I don't really see any significance other than I'm another statistic. I saw the episode after people told me about it. It's difficult to tell if they are genuine or if it's a Coreyoke-esque homage.
Oh yes, what’s the deal with your live karaoke band Coreyoke?
It began as a karaoke band doing only 80s tunes. Darren Leader, aka Stix Zadinia from Steel Panther, came up with the name.
Do you have any affection for Corey Feldman, Corey Haim, and fellow Canadian Corey Hart?
They were great before the drugs and the hype. It's a shame what happened. I couldn't watch all of Lucas because it was so heartbreaking. He was so fucking good. I'm actually Corey Hamm. Thank some very litigious attorneys for that.
For the past two years you have been working on an experimental stage play based on your correspondence with a 419 Scammer. How is the play structured?
The Nigerian Spam Scam Scam is a reading of the correspondence from two computers with photos that were sent, plus various email snippets projected on a screen behind us. There is a horrible show called Love Letters. The Nigerian Spam Scam Scam is similar to that, except it's not horrible and it's wildly funny.
What is in the future for Dean Cameron?
I keep dipping my foot into the shark-infested showbiz waters and losing toes. I need to figure out if I'm really out of the business or not. I'm not sure.
I've been making a living as a front-end web developer for the past decade…. working for companies exactly like LegalZoom, CyberDefender, TicketMaster, etc. I like that the amount of effort invested is equal to the result returned. It's completely different than showbiz.
And I've been working on that screenplay for the Nigerian Spam Scam Scam. It's difficult—at its core, it's two people who don't exist reading email.
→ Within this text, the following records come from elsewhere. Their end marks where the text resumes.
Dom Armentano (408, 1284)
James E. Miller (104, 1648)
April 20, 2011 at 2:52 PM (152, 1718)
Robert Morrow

Not so cinematic. I've asked myself, "What would Charlie Kaufman do?" and approached it that way, but… I'm not as good a writer as Charlie Kaufman. Oh. I've asked for a million dollars to do a cameo in the Summer School remake. So… if they actually make the movie this time and I'm in it, know that I got a sweet, sweet, sweet check, but please, don't ask to borrow money from me.